Here at Stephens & Stephens, LLP, we are continually studying the Energy Employees Occupational Illness Compensation Act (EEOICPA), from every angle, in order to understand all facets of the Act. This includes not only the Act itself, but the entire process of Atomic Weapons Employment that produced the somewhat less than ideal working conditions that led to the Act’s passage in the first place.
To that end, we have recently completed a complete Facility List of all 382 sites currently covered by the Act, with links to individual pages that describe each site’s location, activities, type (Atomic Weapons Employer [AWE], Department of Energy [DOE], Beryllium Employer [BE], etc.), EEOICP claims statistics, and time frames when the sites were active. As is the nature of the beast, these pages can be variously either incredibly detailed or somewhat vague, depending on currently available open sources of information.We have also provided a List and relevant pages for work sites that fall under the Special Exposure Cohort (SEC) provision of the Act.

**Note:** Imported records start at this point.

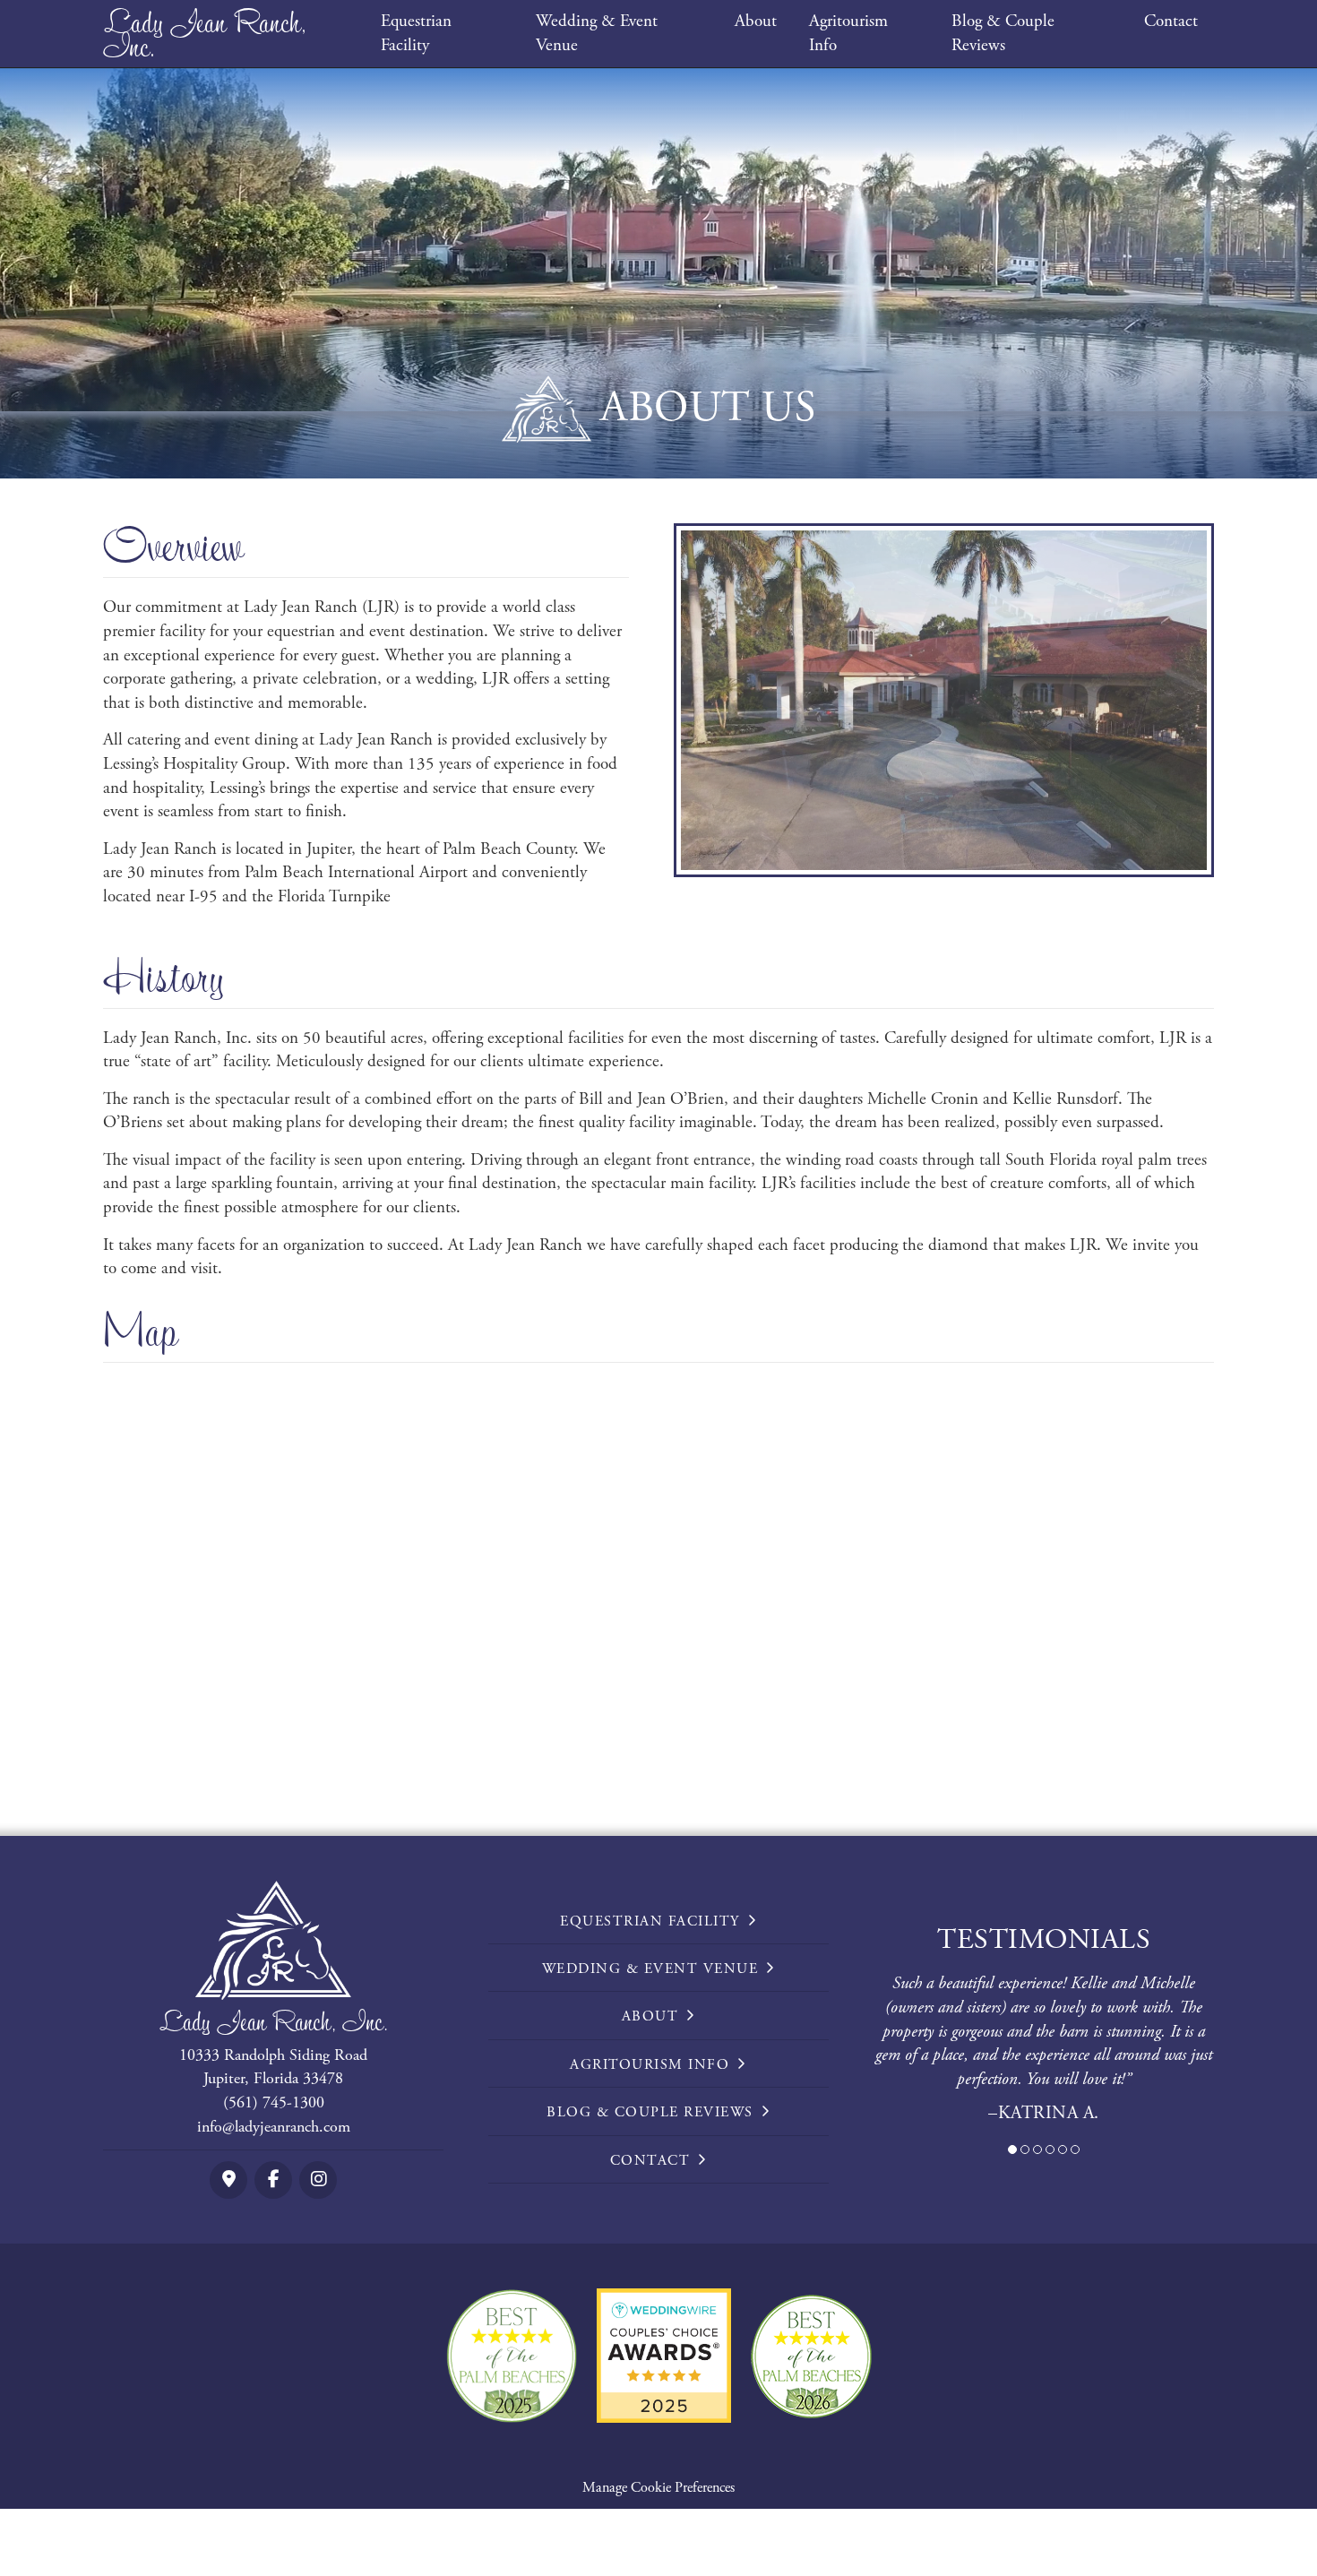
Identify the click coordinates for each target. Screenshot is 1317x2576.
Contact (1171, 21)
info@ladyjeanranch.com (273, 2126)
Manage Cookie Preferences (658, 2487)
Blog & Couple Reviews (1002, 33)
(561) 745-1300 (273, 2102)
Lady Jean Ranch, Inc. (204, 33)
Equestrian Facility (416, 33)
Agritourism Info (848, 33)
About (756, 21)
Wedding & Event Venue (597, 33)
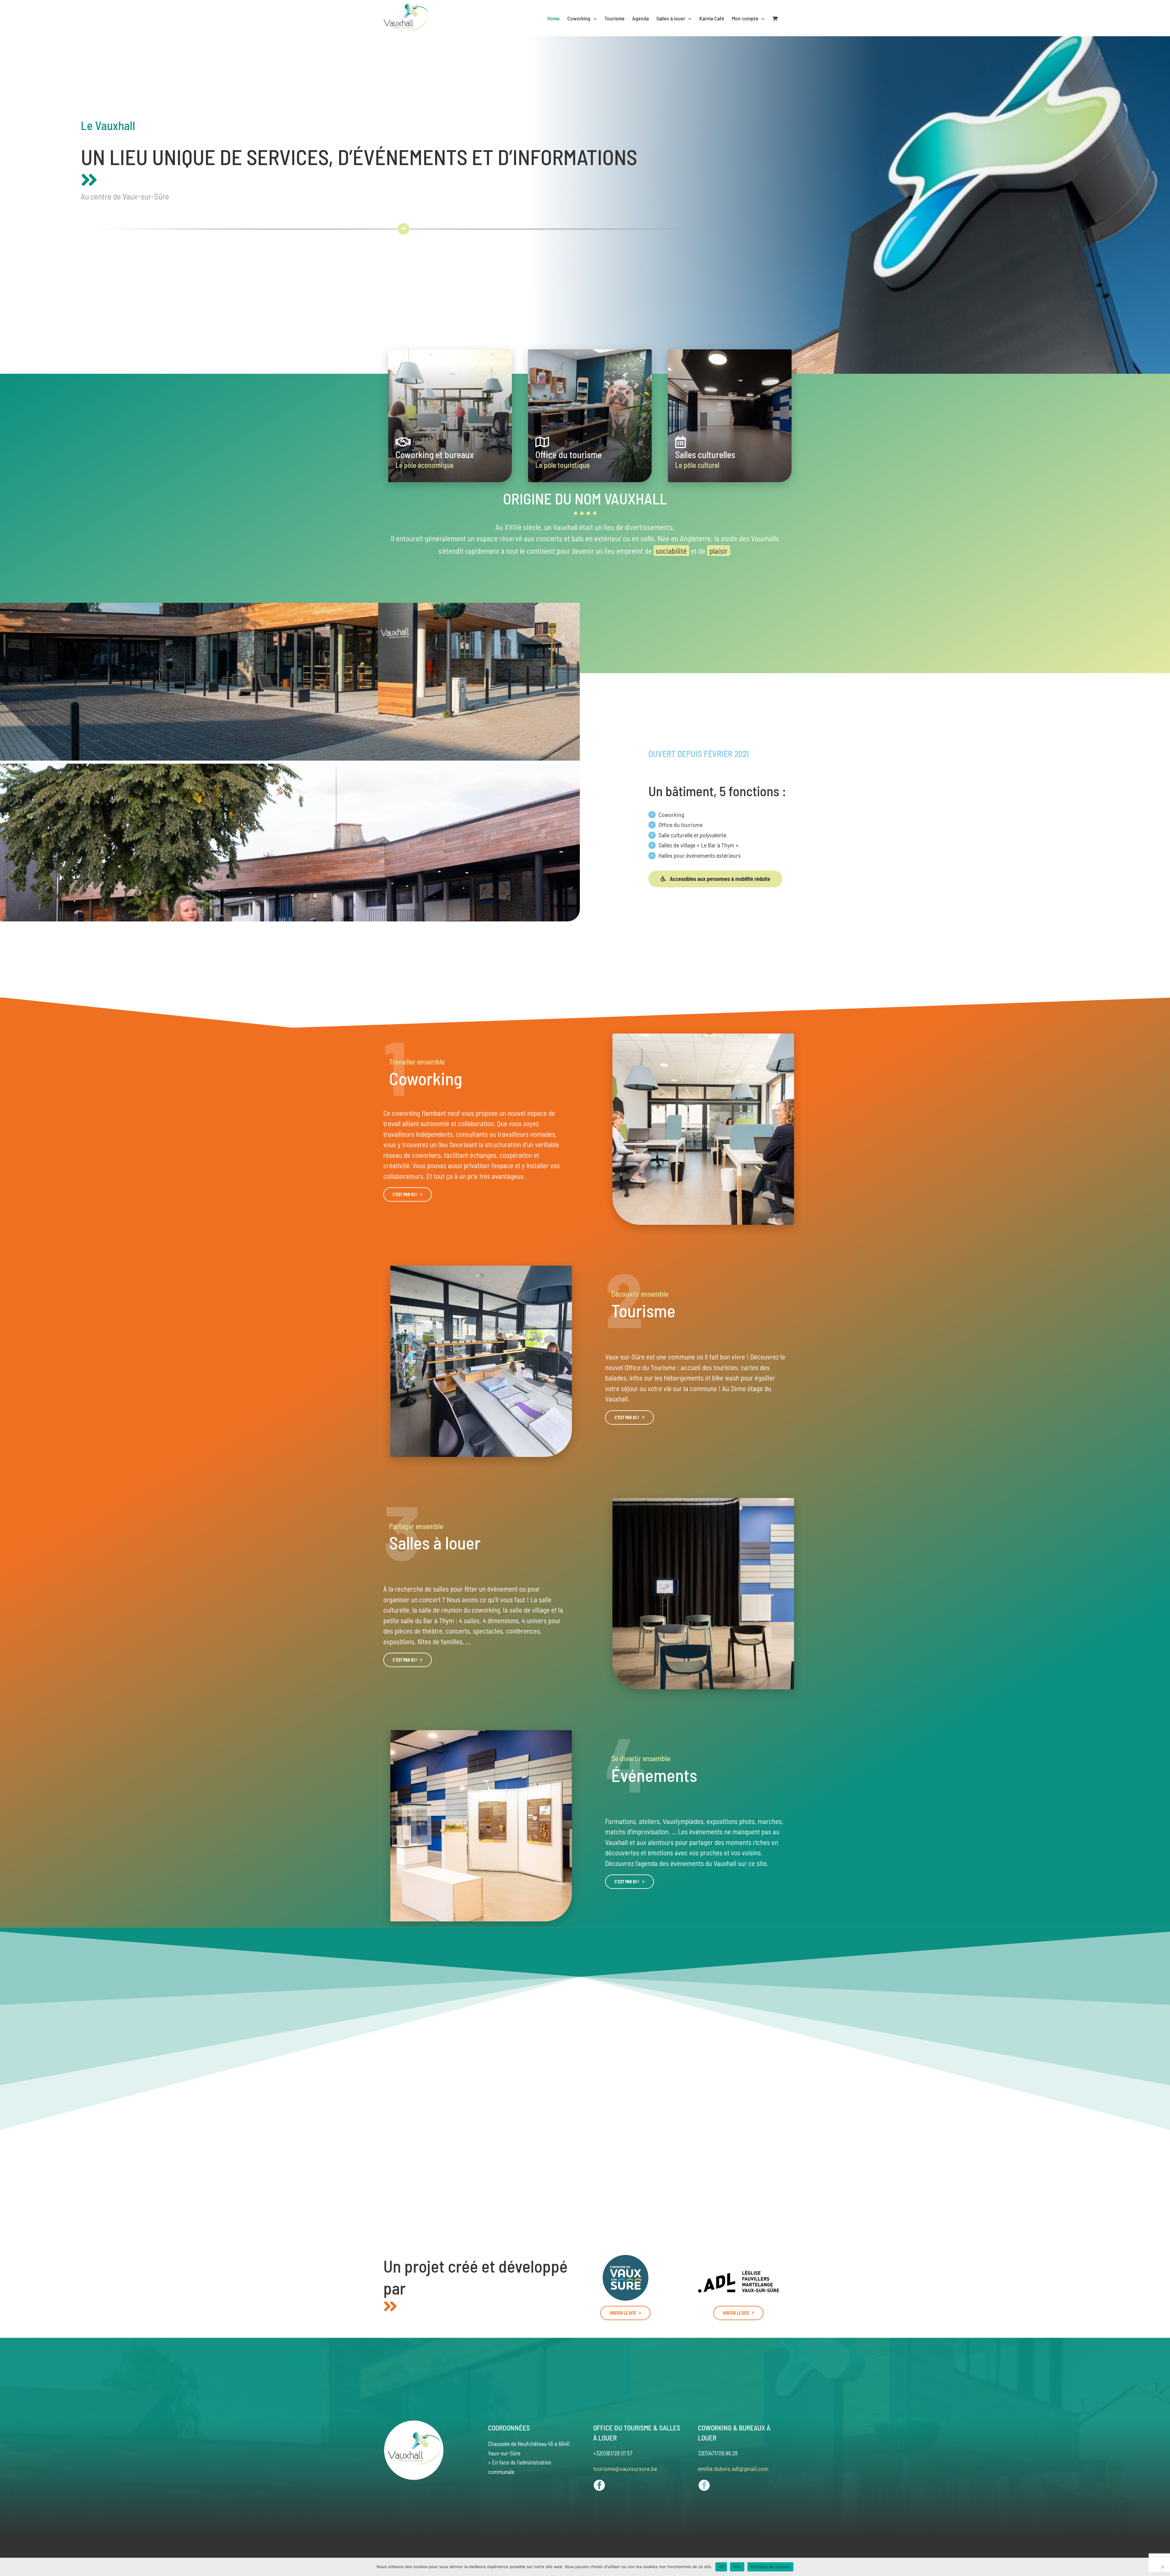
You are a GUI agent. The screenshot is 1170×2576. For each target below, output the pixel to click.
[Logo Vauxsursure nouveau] (625, 2258)
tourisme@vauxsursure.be (625, 2468)
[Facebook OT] (599, 2482)
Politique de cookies (770, 2566)
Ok (721, 2566)
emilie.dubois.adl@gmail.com (733, 2468)
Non (737, 2566)
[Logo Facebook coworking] (704, 2482)
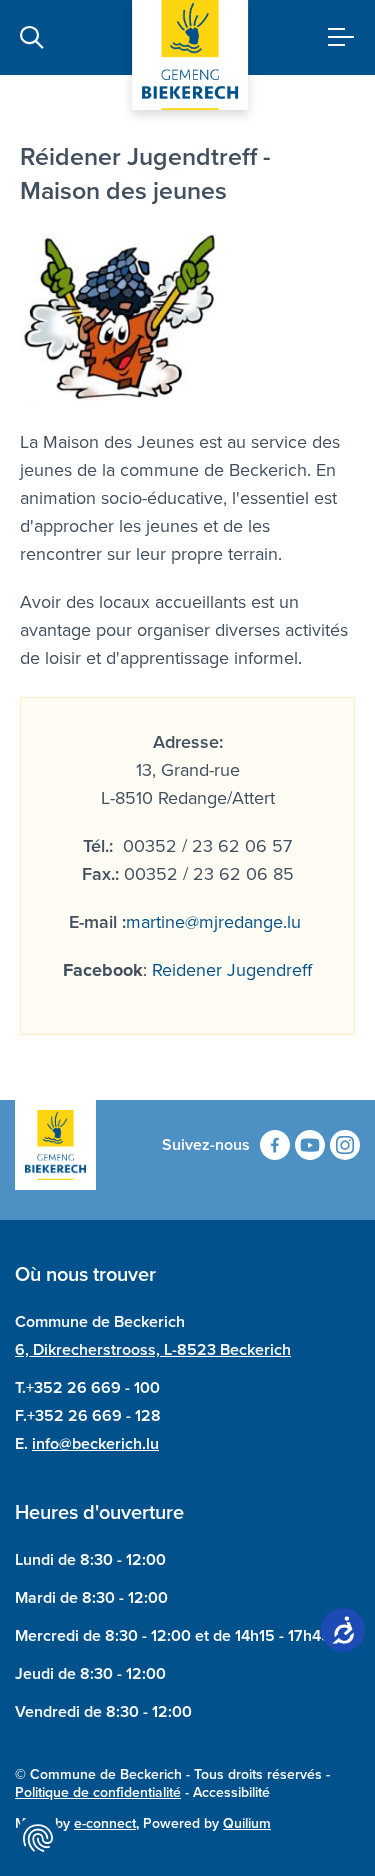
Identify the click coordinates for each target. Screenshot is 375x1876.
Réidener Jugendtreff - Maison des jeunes (145, 174)
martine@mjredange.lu (213, 922)
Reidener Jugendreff (232, 970)
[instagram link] (345, 1145)
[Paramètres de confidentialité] (38, 1838)
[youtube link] (310, 1145)
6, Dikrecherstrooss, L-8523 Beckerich (153, 1349)
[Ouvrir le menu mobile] (333, 37)
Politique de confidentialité (98, 1792)
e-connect (105, 1823)
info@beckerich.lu (95, 1443)
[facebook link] (275, 1145)
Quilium (247, 1823)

The site descriptions, however, can constitute a ponderous collection of details that would require even the most devoted student of the realm to spend copious amounts of time learning everything from nuclear physics to geography to territorial rights in order to fully comprehend, all of which likely involves more time and patience than most possess.
However, the Nuclear Age we live in was maturing in tandem with the Video Age we are now also fully immersed in at literally every turn. Further, we have entered a time when vast amounts of formerly classified information concerning the Manhattan Engineering District (or MED, which created the bombs dropped on Hiroshima and Nagasaki) and the subsequent Cold War are becoming freely available.
Therefore, it seemed only both reasonable and logical to include all available video documentation to our growing Library of data concerning the EEOICPA. The videos cover everything from the construction (and occasional demolition) of various sites to detailed documentation of nuclear bomb testing in Alaska, the Pacific Ocean, and Nevada to eminent physicist Richard Feynman’s highly amusing recollections of working with Oppenheimer at Los Alamos National Laboratory. Other videos can serve to simplify complex nuclear science into language and images that make them understandable without becoming mired in minutiae. Still others document interviews with former Workers and their struggles with both certain Facilities and the Act.
In keeping with our fundamental aim of keeping as much information as possible both freely accessible and easily available, we have embedded the videos on their respective pages and linked to all of them on our Video Page, extended to complement Hugh’s concise explanation of the Act itself.